WORK INSTRUCTION:
Your answer must be every line of the data that contains "marker".

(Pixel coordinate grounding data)
● ● ● ● ●

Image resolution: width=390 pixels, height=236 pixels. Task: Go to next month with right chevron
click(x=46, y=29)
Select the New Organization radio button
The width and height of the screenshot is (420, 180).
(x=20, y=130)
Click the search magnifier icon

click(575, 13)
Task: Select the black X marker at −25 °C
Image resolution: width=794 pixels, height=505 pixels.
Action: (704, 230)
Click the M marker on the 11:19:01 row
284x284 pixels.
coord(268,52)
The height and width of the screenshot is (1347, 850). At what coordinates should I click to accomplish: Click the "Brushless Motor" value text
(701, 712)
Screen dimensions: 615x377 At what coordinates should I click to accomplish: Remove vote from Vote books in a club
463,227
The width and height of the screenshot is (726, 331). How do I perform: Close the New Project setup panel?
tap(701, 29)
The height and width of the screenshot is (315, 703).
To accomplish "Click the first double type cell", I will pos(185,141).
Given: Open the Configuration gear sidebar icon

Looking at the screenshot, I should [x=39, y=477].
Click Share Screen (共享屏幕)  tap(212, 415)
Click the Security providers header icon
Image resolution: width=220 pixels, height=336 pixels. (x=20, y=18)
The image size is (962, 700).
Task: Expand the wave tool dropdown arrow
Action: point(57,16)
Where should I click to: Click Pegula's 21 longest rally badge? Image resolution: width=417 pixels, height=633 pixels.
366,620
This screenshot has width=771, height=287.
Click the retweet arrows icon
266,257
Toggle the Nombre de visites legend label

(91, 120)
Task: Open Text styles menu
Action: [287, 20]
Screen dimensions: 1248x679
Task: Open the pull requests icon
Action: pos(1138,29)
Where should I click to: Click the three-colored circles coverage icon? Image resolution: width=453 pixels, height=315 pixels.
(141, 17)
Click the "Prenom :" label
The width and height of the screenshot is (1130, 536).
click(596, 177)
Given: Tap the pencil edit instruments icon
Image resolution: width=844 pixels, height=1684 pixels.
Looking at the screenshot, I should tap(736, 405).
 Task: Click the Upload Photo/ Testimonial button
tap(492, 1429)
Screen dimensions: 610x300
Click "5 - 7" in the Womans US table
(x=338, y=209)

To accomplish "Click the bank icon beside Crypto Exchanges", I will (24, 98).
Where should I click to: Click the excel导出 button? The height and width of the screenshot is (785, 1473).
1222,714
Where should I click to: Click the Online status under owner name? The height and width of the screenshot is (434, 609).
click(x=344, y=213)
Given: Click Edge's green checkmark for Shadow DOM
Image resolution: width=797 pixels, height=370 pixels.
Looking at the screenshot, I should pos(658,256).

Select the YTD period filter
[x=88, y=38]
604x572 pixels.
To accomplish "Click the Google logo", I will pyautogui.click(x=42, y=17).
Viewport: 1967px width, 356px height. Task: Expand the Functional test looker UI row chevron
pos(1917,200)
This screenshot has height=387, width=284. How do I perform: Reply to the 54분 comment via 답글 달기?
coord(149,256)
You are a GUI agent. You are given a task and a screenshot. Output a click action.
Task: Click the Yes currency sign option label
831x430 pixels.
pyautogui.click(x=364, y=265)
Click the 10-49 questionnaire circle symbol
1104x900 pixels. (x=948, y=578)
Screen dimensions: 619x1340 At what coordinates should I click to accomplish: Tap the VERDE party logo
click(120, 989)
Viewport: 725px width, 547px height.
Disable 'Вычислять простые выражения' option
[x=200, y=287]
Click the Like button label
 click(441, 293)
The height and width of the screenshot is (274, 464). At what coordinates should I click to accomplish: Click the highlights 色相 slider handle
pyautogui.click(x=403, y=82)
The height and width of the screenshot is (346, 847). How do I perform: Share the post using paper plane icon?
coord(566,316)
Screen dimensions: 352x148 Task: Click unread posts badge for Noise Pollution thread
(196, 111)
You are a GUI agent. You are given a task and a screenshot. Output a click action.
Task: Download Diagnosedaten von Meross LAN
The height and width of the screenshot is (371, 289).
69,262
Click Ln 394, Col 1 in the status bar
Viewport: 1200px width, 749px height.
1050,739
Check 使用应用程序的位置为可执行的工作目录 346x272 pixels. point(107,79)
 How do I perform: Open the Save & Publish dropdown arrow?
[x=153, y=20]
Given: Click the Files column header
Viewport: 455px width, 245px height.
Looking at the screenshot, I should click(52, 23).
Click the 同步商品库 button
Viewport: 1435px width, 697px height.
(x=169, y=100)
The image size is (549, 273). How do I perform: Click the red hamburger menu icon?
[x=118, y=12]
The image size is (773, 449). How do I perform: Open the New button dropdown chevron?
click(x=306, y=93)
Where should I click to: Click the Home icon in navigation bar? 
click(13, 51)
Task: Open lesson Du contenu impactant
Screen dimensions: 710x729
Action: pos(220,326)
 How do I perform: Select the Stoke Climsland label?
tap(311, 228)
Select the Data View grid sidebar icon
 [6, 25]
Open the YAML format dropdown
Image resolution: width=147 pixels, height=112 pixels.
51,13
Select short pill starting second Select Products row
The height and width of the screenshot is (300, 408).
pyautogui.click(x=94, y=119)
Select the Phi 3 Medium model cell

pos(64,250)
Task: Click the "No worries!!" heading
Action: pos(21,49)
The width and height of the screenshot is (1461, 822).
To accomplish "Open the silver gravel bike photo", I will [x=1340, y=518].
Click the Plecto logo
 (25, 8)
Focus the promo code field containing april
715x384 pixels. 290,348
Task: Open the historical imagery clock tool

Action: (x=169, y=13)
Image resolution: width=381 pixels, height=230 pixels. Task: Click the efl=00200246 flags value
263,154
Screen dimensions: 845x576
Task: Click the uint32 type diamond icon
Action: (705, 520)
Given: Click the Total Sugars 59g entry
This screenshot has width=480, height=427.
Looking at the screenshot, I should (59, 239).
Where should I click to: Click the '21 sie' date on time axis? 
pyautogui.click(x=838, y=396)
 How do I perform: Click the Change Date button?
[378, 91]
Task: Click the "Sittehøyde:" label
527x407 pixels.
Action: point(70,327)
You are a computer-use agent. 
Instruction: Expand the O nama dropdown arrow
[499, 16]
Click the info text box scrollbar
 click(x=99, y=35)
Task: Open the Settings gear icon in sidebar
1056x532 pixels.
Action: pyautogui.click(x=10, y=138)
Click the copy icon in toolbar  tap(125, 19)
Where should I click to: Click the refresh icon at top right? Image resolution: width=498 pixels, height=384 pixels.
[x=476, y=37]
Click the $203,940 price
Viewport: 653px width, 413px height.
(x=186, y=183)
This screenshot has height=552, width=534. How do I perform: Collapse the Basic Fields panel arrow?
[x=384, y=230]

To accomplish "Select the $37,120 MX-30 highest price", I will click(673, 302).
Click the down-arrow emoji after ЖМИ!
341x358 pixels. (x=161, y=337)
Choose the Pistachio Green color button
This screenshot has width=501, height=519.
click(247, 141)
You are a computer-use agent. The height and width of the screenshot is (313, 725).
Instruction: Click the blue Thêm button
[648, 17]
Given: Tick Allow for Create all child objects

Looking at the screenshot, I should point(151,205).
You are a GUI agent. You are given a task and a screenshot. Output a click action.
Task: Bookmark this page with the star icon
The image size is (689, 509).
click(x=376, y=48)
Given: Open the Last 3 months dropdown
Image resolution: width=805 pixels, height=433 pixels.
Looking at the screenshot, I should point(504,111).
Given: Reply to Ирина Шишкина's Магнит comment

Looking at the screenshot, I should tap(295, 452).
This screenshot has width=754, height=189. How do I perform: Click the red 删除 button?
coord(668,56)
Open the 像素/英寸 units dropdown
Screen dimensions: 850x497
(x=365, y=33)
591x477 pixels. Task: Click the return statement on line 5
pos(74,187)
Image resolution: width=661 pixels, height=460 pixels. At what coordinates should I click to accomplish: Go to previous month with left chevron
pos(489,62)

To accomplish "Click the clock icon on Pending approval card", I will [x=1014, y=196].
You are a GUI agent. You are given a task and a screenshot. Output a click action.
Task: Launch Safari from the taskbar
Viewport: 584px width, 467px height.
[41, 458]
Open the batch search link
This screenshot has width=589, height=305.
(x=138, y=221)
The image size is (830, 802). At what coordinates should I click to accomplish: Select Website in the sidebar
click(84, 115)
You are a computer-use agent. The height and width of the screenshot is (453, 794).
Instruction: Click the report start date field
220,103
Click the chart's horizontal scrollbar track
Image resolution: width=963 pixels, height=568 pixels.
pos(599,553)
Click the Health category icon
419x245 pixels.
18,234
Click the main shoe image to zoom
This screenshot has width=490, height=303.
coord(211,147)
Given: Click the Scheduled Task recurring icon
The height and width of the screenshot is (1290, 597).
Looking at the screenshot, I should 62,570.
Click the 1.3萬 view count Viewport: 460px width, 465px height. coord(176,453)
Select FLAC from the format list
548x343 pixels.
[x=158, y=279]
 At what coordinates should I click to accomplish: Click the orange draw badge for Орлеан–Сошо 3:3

● ● ● ● ●

EXERCISE RESPONSE:
Task: Select the black X marker at −25 °C
Click the M marker on the 11:19:01 row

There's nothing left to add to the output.